– Мы – самые замученные из всех сегодняшних трудовых сословий. Нас, школьных учителей, обобрали до нитки, и мы на пределе крайней бедности и нищеты!
Может быть, это кощунство, но я осязал их потребность духовного очищения, духовного самоуглубления. В них рождалась та великая созерцательная сила, которая именовалась Ильиным первой ступенью раскрытия человеческой талантливости. Кстати, тема моих выступлений – «Развитие детской и педагогической талантливости».
«Самое трудное – увидеть то, что перед тобой» (Гёте).
11. А как же на практике?
Хочу в терминах И. А. Ильина рассказать о реальном педагогическом таланте, о таланте, в котором священно соединены названные две способности.
Хочу с помощью педагогической эстетики углубиться со смыслом в созерцательную деятельность реального учителя, никем и ничем не отмеченного (разве что Богом!) учителя, которого администрация квалифицировала по заниженному разряду (а причина, может быть, и та, что слишком хорошо о нем говорят родители: добрый, добрый! А мы, значит, не добрые!)! Учителя, который мысленно, разумом, духом освещает последние глубины творческого процесса.
Зовут его Николай Алексеевич Екимов. Преподает он музыку в музыкальной школе, что на Красной Пресне в Москве. В этот день на свое индивидуальное занятие с пятилетней Леночкой Николай Алексеевич опоздал на полчаса: не мог дозвониться и предупредить об этом родителей. Я сначала не мог понять, почему занятие началось с того, что учитель долго извинялся перед ученицей, а она прятала голову под стол: что же она капризничает?! А она потом мне объяснила: «А почему он опоздал?!»
Ильин говорит о том, что дар созерцания предполагает в человеке некую повышенную впечатлительность духа. Нет, Екимов не упрашивал Леночку вылезти из-под стола, он продолжал объяснять то, как она должна сыграть на флейте новую песенку.

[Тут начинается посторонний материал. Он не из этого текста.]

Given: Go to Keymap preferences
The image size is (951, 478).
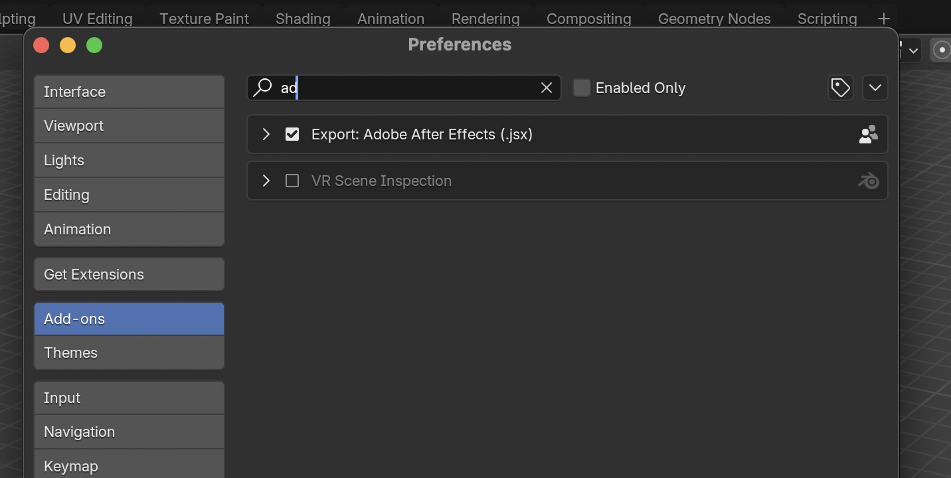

Я наблюдал за этой ужасно неприятной картиной, за тем, как он, будто совсем не замечая каприза крохотного ребенка, продолжает как ни в чем не бывало рассказывать, не замечая ни меня, сидящего в зале, ни девочку. Мне думалось: может быть, это и есть то великое долготерпение, составляющее, как писал апостол Павел, истинную ДУХОВНУЮ ЛЮБОВЬ. Потом было еще два каприза. На просьбу учителя сыграть она демонстративно хватала флейту и играла. Снова учитель как ни в чем не бывало требовал повторений, возмущался и, когда получалось, хвалил… А потом где-то на тридцатой минуте произошло ЧУДО: девочка обнаружила и абсолютный слух, и абсолютное чутье, и что-то в ней открылось такое, благодаря чему она совершенно блистательно играла, и учитель ЩЕДРО, ОЧЕНЬ ЩЕДРО поощрял, и здесь уже после тридцатой минуты он как-то по-иному переносил даже самые незначительные неудачи ребенка. Когда Леночка допускала даже крохотные неточности, учитель, точно раненый зверек, корежился от боли: «Ну что же ты так?!», и ребенок понимал эту боль, и все крохотное существо девочки точно вбиралось в блок-флейту, она старалась изо всех сил, чтобы больше не страдал любимый учитель. Истинное созерцание, по Ильину, есть «способность восторгаться всяческим совершенством и страдать от всяческого несовершенства».
Я думал над поведением учителя. Примеривал к себе детские капризы. Пожалуй, я бы не сдержался. Вспоминал итальянский фильм, где учитель, которого играл известный Плачидо, и глазом не моргнул, когда ученик, явно издеваясь над наставником, расписывал на уроке фломастером сначала руки, а затем и лицо педагога. Я ждал, когда сорвется учитель, по крайней мере руку ученика отведет в сторону, было больно созерцать учительское долготерпение – эту апостольскую духовную любовь! А он так и не сорвался.